What you should do
Reproduce the listing below from the line containing "Task: Upload image" through the end of the listing, both ends included. Leave the pictures out of your answer.

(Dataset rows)
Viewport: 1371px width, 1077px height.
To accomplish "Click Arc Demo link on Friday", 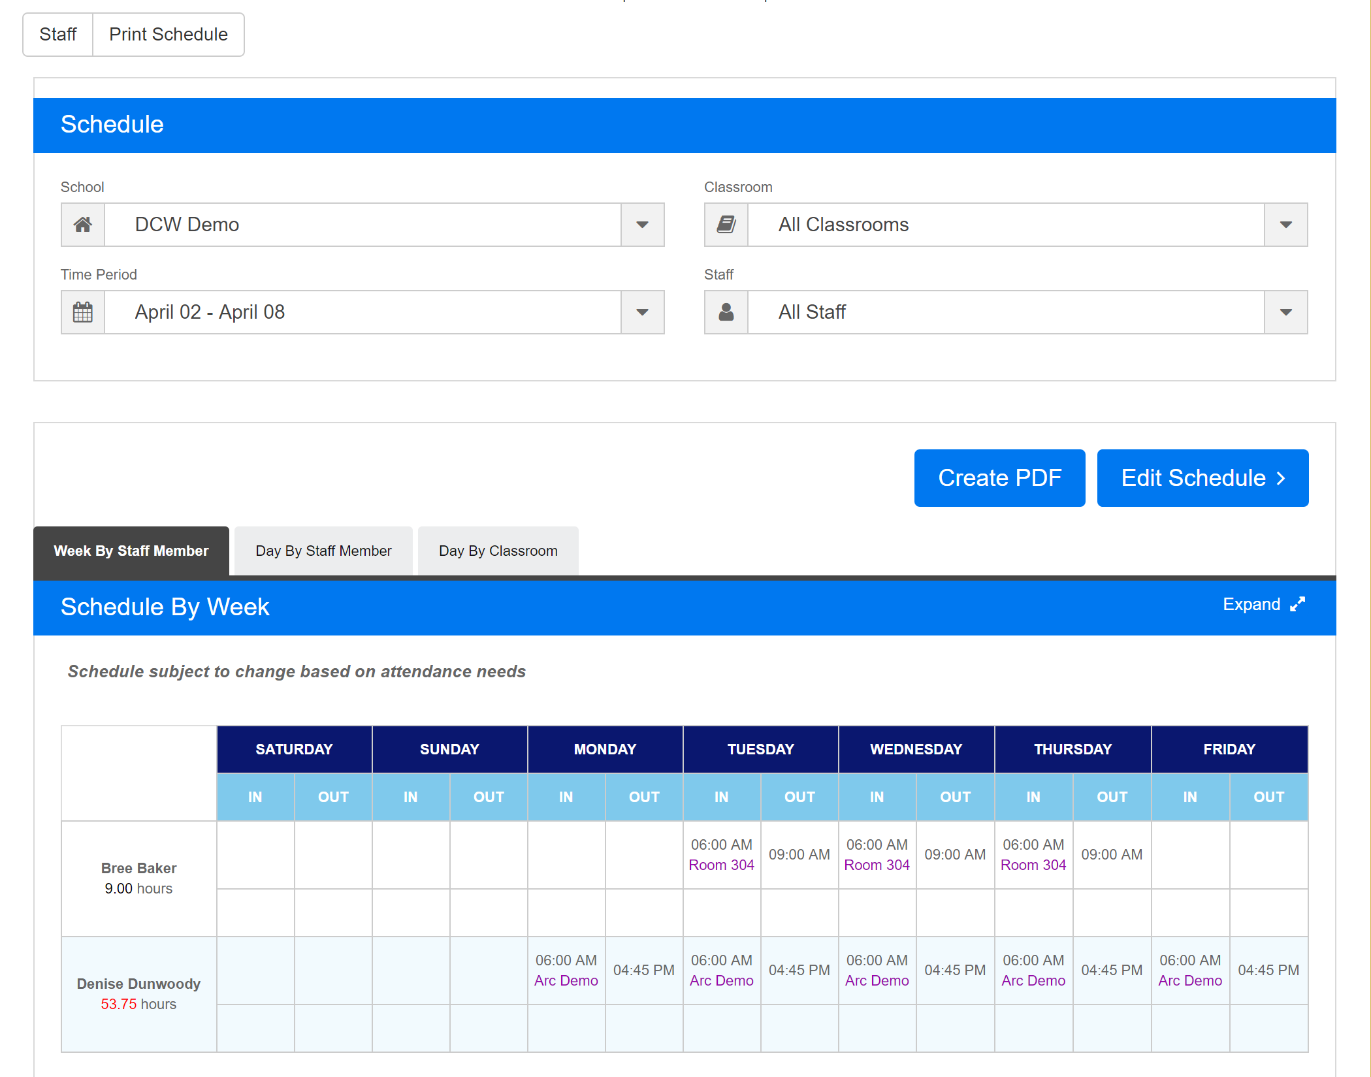I will (x=1189, y=980).
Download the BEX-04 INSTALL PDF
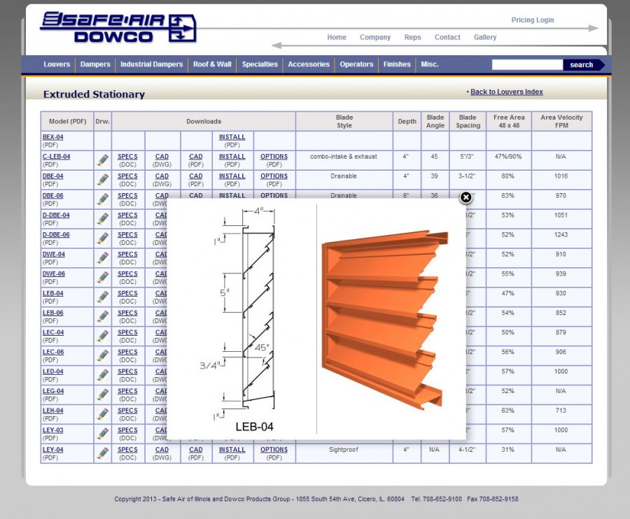 click(232, 138)
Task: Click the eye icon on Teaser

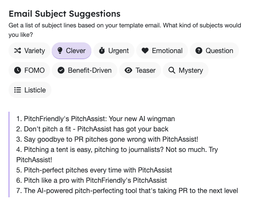Action: click(x=129, y=70)
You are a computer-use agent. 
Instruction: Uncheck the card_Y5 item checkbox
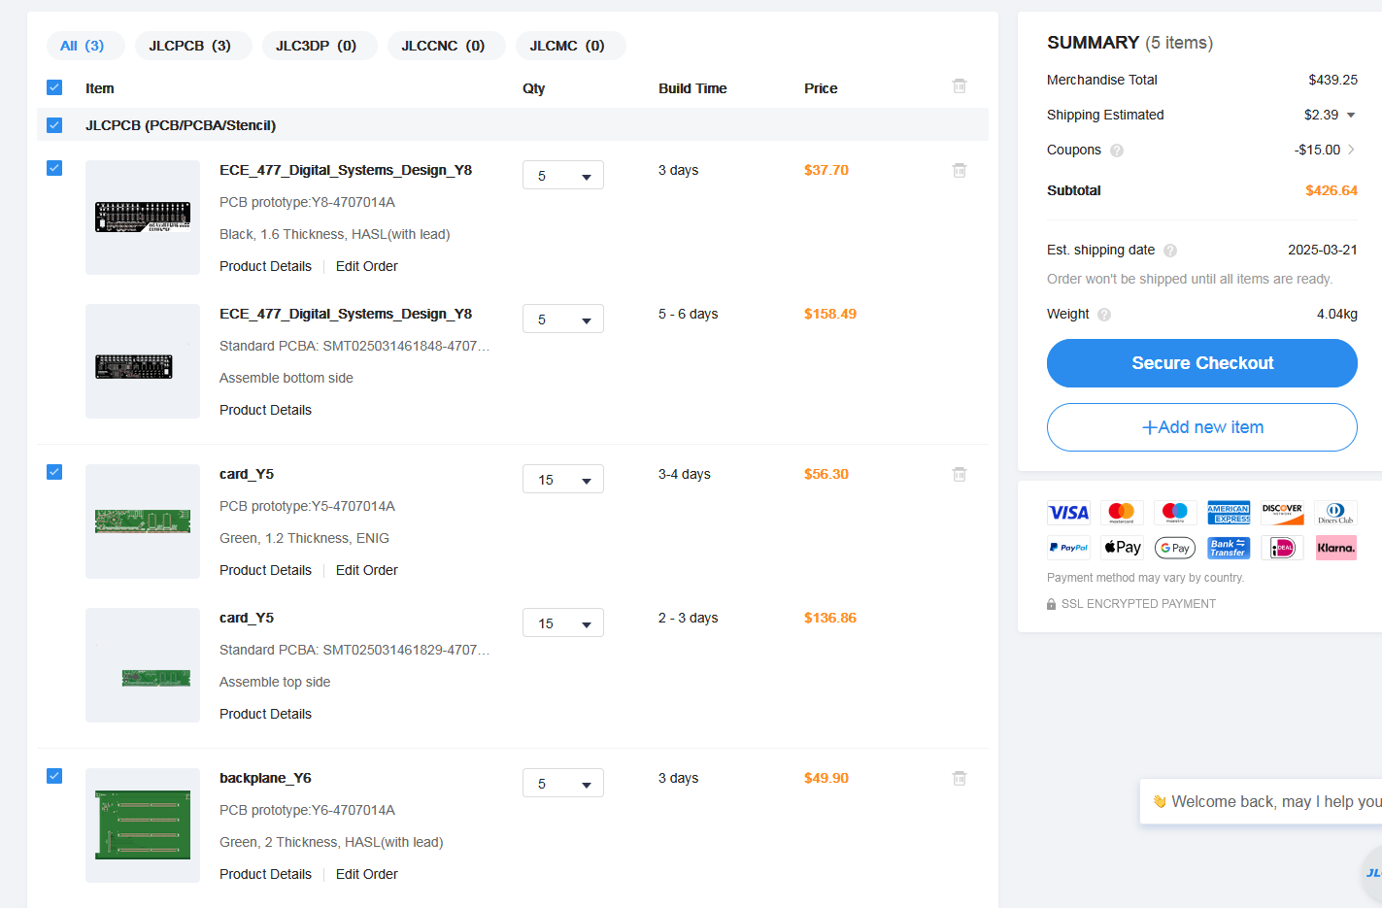tap(54, 472)
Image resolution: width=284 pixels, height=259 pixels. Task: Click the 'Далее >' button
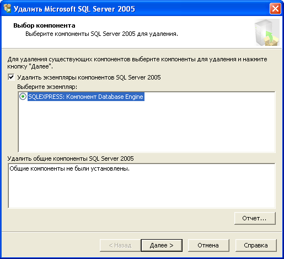tap(162, 245)
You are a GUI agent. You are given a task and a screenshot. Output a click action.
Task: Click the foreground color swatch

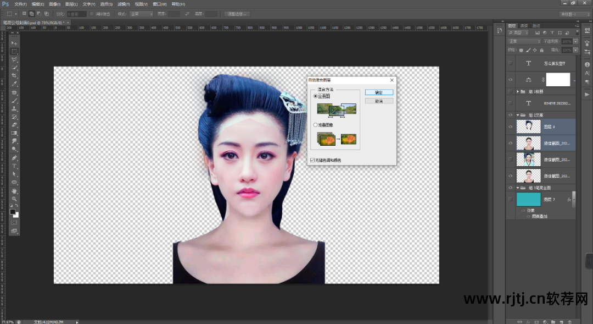point(13,212)
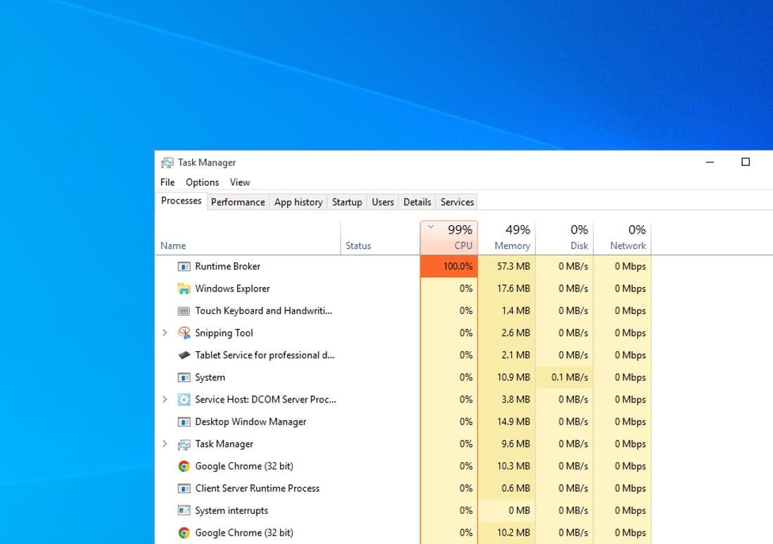The width and height of the screenshot is (773, 544).
Task: Click the Runtime Broker process icon
Action: tap(184, 266)
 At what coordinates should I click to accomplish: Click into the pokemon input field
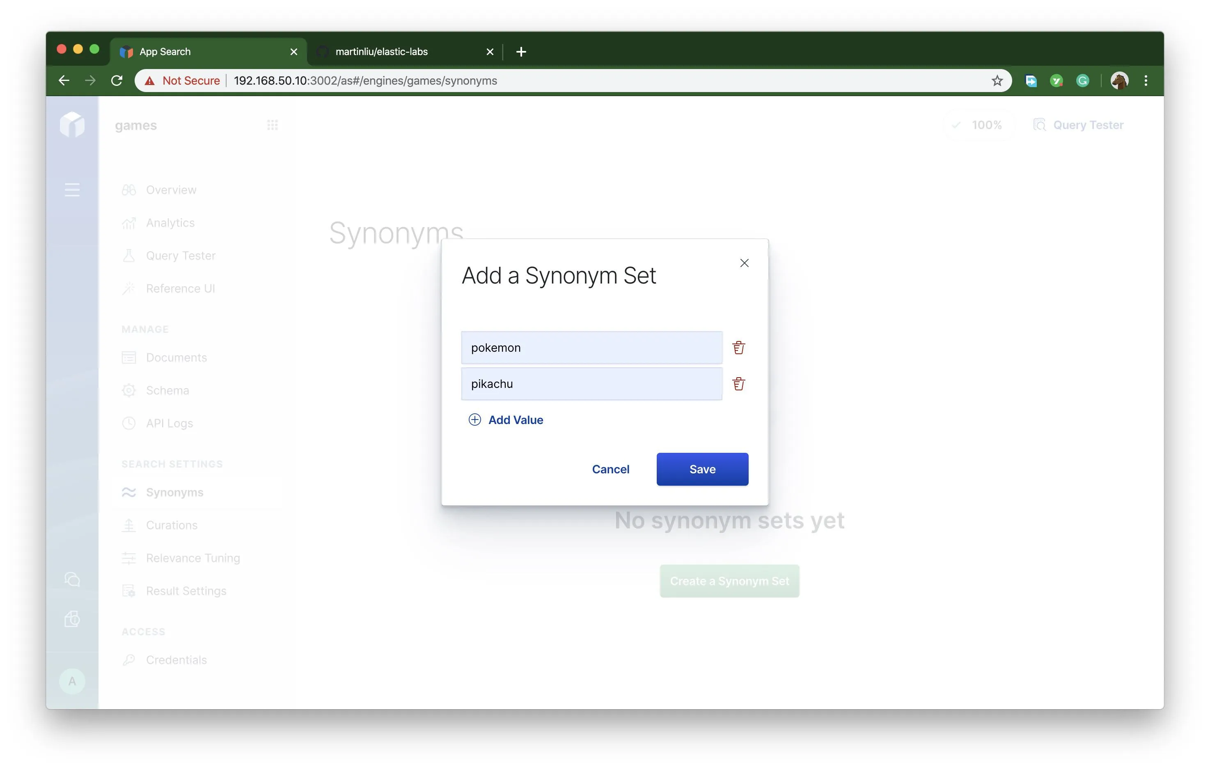coord(591,348)
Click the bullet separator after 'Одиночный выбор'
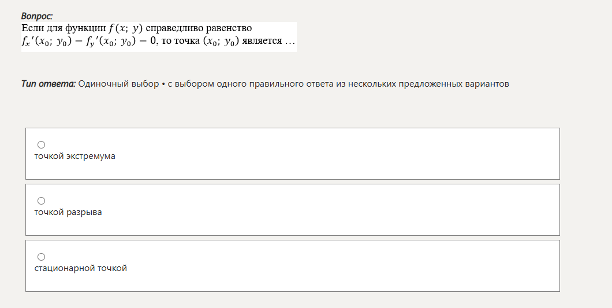Image resolution: width=612 pixels, height=308 pixels. click(x=163, y=84)
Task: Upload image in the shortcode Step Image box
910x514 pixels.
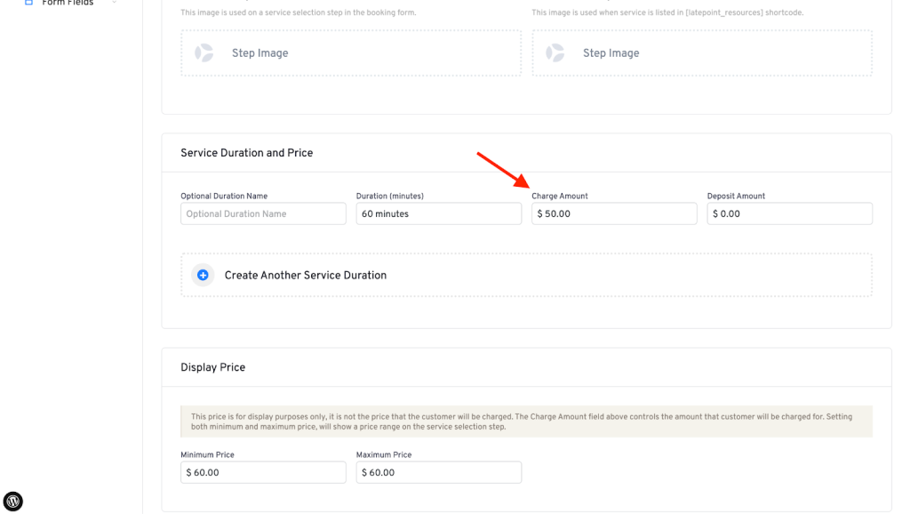Action: coord(701,53)
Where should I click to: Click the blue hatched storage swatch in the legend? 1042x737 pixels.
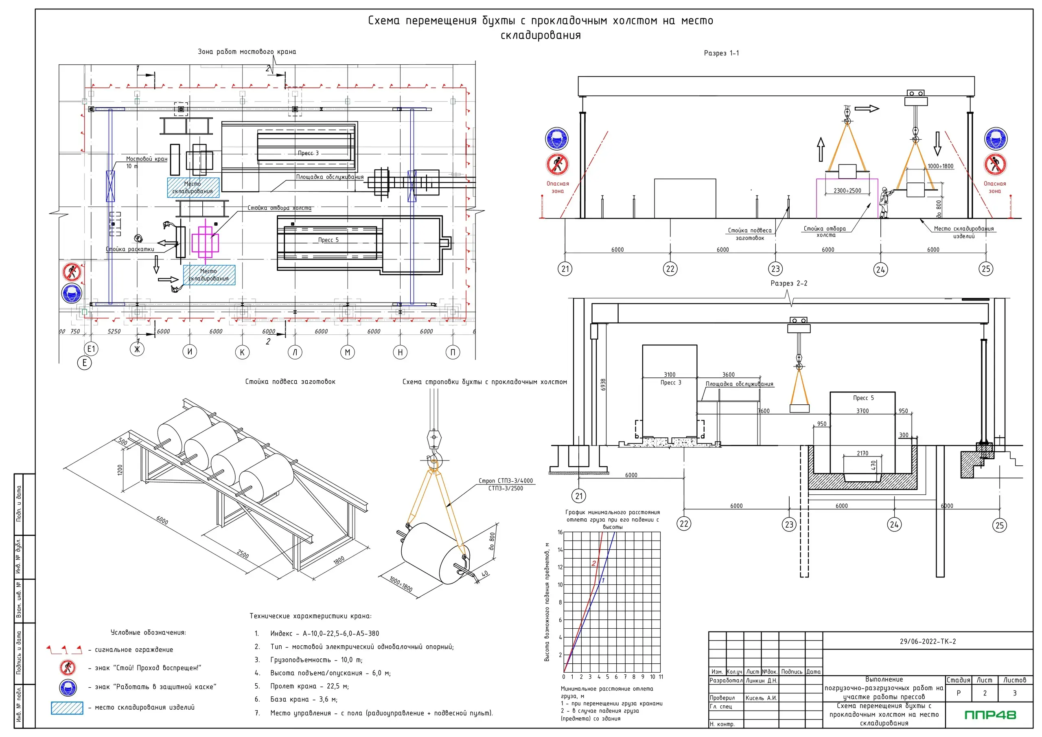pyautogui.click(x=67, y=707)
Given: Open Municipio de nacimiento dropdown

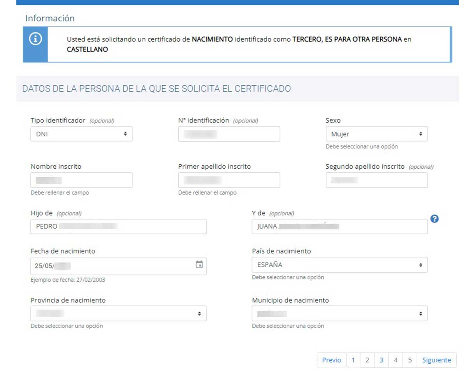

Full output
Task: Upload image in the shortcode Step Image box
910x514 pixels.
Action: coord(701,53)
Where should I click to: Click the blue hatched storage swatch in the legend? 1042x737 pixels.
pyautogui.click(x=67, y=707)
Given: Open Municipio de nacimiento dropdown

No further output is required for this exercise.